TEXTO FORNECIDO:

........

As ações com a comunidade vão da exibição de filmes brasileiros (só brasileiros) à distribuição de cestas básicas adquiridas com a doação voluntária de 1% do salário de cada trabalhador, passando pelo apoio às políticas públicas de saúde, educação e cultura. Um exemplo foi a adoção de temas como história da população negra e cultura de paz na grade curricular da rede pública do município.

Quando o Fórum Social Mundial ocorreu pela primeira vez em 2001, Michael estava lá. E assim foi nas edições seguintes, inclusive no exterior. O que o estimula no Fórum é o apelo de que um outro mundo é possível. Ele traz a mensagem para o seu campo: uma outra empresa é possível.

Por tudo isso, a Fersol passou a receber prêmios e o reconhecimento de instituições nacionais e internacionais. Também se tornou referência de responsabilidade social empresarial na imprensa. Em três pesquisas anuais consecutivas realizadas pela revista Exame, a Fersol foi considerada uma das 100 melhores empresas para trabalhar no país e uma das 20 melhores no caso das mulheres. Mas, também por conta disso, Michael Haradom é uma espécie de "bicão no baile", aquele que coloca questões desafiadoras para empresários que tratam a responsabilidade social na gestão apenas como recurso de retórica e de marketing. Muitas vezes afirmações públicas de Michael cobrando posturas mais efetivas dos colegas resultaram em inimizades e afastamentos.

Quando o Instituto Ethos lançou o Pacto Empresarial pela Integridade e contra a Corrupção e pediu a adesão dos presidentes e diretores das empresas, Michael foi na linha inversa: convocou uma reunião dos trabalhadores da fábrica para saber se eles, em primeiro lugar, estavam de acordo com a proposta. "De nada adianta a assinatura só do presidente", questionou. O apoio foi total e cada um dos presentes firmou o compromisso. "Foi a maneira que encontramos de fazer com que o combate à corrupção fosse entendido como uma coisa importante na vida cotidiana das pessoas, e não só da empresa", afirma.

A batalha é difícil no meio empresarial, apesar de registrar avanços importantes. O predomínio do lucro como objetivo máximo impede uma reflexão que Michael considera essencial: o uso de recursos públicos para o financiamento de projetos sociais e culturais. "Fazer filantropia com o chapéu alheio é muito fácil", diz ele. A Fersol, por exemplo, não usa leis de benefício fiscal para realizar atividades de caráter social ou cultural. Também não detém monopólio ou oligopólio de mercado, não possui linhas de financiamentos públicos nem tem concessões ou isenções fiscais. Em sua missão está inscrito: "A empresa professa a crença de que a cidadania e a diversidade são pilares fundamentais para o desenvolvimento da empresa no país e entende que somente a politização levará o país a um novo projeto de nação, pautado pela democracia participativa e a solidariedade".

........

DADOS BRUTOS:
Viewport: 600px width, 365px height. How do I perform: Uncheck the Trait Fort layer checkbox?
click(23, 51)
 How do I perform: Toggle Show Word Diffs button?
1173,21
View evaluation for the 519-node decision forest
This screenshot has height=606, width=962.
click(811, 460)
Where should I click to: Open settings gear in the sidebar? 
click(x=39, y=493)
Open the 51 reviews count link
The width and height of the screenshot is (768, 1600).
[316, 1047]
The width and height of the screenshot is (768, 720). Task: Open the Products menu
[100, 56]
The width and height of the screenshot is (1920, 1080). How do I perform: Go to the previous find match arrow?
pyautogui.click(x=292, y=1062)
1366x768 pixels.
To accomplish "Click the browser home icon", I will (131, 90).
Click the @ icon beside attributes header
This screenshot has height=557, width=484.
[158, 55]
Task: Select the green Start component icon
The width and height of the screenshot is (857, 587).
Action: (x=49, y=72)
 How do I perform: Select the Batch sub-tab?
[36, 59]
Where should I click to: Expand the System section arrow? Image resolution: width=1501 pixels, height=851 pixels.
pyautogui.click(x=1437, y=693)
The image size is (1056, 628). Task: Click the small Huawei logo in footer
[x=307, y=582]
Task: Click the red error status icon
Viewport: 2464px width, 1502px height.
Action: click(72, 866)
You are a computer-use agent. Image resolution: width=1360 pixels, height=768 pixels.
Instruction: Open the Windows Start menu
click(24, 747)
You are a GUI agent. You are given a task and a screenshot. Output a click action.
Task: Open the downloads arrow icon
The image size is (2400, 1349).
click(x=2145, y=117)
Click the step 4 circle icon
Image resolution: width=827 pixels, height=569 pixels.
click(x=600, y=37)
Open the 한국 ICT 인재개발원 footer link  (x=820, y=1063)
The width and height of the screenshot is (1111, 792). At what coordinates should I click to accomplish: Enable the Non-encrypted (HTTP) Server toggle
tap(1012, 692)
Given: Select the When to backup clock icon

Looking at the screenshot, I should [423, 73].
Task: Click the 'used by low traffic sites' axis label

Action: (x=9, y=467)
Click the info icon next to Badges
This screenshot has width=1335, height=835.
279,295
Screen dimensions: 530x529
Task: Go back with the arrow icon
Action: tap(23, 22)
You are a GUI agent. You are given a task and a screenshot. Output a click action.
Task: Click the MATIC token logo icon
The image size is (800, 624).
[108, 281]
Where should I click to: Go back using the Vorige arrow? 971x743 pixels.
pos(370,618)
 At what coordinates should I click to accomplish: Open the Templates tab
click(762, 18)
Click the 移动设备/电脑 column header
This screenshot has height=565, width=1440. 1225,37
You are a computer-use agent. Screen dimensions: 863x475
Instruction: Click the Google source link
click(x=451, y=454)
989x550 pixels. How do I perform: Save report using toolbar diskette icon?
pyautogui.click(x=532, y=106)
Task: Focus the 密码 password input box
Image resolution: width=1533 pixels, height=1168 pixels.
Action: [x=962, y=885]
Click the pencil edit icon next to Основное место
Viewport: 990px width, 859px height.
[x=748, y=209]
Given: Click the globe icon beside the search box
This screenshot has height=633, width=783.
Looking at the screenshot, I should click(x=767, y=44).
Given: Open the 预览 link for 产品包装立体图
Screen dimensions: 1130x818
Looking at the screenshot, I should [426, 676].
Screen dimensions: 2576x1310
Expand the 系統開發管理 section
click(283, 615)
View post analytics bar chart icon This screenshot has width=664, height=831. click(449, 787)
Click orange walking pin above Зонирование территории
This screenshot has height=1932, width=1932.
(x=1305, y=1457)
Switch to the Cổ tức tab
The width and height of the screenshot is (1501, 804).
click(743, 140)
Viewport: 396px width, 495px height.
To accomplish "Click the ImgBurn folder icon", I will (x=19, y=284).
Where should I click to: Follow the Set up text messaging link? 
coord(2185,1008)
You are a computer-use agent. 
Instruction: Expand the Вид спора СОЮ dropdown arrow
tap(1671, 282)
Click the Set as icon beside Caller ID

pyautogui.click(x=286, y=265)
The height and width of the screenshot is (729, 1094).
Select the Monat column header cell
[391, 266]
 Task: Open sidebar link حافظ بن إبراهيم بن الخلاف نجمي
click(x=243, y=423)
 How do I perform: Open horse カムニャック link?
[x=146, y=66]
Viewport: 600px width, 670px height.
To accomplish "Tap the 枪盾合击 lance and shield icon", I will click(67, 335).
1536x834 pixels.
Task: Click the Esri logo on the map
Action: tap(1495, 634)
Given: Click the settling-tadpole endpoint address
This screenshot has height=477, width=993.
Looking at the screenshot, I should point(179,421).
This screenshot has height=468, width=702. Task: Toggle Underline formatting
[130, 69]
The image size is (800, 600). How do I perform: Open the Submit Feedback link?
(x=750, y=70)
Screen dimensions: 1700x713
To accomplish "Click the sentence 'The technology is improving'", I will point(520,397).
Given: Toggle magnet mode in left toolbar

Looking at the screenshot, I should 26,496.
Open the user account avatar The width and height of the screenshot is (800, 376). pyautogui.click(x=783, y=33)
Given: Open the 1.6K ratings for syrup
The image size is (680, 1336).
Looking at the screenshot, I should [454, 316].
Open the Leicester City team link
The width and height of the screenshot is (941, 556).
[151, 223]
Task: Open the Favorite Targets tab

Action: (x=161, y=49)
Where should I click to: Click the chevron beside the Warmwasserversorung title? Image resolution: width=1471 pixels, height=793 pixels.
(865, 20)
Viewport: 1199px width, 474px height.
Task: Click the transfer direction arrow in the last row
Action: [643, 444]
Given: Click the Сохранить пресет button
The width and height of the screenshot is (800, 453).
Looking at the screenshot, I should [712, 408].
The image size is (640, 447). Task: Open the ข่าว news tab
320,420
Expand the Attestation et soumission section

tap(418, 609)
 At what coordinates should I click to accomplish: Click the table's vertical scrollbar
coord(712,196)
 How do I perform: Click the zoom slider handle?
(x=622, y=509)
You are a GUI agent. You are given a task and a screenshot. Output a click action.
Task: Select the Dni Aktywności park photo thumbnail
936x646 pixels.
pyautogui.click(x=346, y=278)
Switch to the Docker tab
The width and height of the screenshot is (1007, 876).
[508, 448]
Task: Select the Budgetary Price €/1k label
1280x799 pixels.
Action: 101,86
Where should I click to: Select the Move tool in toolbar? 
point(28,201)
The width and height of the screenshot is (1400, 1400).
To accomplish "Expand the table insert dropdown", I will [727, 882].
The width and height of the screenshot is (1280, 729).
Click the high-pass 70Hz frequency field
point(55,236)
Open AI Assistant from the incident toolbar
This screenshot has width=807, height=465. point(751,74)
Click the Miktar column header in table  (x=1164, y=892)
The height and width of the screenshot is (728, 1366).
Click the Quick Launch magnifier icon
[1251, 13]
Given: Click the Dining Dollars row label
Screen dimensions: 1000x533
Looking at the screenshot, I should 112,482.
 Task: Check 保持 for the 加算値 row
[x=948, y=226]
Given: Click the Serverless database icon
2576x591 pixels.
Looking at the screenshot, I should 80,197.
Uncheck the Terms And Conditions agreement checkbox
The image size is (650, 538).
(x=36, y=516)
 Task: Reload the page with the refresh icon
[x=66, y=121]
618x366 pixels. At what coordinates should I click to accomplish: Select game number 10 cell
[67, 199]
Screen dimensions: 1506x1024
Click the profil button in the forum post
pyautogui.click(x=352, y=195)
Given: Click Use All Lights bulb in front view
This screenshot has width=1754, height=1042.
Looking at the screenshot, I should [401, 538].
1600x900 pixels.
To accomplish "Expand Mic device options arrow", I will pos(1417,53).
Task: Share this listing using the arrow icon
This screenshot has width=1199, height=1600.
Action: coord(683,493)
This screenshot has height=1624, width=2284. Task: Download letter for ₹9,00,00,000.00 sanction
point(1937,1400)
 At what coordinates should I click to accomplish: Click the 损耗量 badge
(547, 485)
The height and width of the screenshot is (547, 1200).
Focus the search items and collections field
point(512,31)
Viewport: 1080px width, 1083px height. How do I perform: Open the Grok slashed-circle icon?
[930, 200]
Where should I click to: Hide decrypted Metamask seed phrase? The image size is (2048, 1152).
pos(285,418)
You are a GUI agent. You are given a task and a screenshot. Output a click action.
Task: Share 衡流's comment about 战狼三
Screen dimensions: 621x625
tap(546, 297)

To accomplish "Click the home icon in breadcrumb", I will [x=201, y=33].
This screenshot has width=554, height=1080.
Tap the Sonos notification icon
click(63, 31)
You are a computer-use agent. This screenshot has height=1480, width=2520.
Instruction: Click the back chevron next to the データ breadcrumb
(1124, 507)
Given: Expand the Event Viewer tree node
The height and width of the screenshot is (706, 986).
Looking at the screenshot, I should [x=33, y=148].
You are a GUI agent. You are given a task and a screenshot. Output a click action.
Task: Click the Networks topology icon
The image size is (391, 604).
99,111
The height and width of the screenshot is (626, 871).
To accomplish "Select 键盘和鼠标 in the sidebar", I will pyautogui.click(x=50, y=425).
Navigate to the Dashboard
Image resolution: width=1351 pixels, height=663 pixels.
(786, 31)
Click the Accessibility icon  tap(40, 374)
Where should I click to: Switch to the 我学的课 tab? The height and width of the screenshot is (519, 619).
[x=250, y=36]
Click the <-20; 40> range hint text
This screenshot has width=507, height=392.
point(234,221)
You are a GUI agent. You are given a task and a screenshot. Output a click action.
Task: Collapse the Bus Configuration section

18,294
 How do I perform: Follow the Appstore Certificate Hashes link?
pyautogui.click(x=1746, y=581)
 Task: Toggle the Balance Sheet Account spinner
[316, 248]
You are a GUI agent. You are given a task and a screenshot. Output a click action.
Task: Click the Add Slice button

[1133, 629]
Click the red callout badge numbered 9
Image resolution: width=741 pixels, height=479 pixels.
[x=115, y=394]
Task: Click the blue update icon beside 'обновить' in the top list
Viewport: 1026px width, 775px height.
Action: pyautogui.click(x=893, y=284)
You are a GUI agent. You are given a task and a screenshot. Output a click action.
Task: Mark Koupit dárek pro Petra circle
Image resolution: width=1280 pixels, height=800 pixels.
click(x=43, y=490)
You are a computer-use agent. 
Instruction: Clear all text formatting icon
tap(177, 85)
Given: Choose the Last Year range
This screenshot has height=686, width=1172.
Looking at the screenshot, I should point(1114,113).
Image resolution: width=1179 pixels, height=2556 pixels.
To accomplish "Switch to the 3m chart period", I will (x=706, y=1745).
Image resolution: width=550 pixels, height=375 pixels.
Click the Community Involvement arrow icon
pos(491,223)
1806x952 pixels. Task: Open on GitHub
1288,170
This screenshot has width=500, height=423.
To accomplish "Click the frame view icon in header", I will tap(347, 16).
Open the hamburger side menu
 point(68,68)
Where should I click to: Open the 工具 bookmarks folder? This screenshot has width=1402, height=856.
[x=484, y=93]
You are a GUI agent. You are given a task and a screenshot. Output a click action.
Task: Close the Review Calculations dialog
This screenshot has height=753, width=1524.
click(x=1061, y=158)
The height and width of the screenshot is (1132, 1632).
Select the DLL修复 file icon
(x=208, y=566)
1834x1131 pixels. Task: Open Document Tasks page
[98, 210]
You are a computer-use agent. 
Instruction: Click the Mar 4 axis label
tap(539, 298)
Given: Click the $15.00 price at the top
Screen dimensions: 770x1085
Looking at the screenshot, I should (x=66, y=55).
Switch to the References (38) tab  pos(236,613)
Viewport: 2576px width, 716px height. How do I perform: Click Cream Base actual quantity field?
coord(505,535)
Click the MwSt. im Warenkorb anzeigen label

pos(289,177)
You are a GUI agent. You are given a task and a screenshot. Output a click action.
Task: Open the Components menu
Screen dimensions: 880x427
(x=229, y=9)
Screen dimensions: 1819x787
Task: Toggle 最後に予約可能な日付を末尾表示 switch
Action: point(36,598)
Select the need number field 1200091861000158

........

INSTRUÇÕES:
**1)** Atualize o trecho do texto sobre a Fersol, começando em "As ações com" e terminando em "empresa é possível.", e troque "cestas básicas" por "cestas de alimentos".
**2)** Segundo o texto sobre a Fersol, em quantas pesquisas anuais consecutivas da revista Exame a empresa foi considerada uma das 100 melhores para trabalhar no país?

RESPOSTAS EM ORDEM:
**1)**
As ações com a comunidade vão da exibição de filmes brasileiros (só brasileiros) à distribuição de cestas de alimentos adquiridas com a doação voluntária de 1% do salário de cada trabalhador, passando pelo apoio às políticas públicas de saúde, educação e cultura. Um exemplo foi a adoção de temas como história da população negra e cultura de paz na grade curricular da rede pública do município.

Quando o Fórum Social Mundial ocorreu pela primeira vez em 2001, Michael estava lá. E assim foi nas edições seguintes, inclusive no exterior. O que o estimula no Fórum é o apelo de que um outro mundo é possível. Ele traz a mensagem para o seu campo: uma outra empresa é possível.

**2)** Em três pesquisas anuais consecutivas.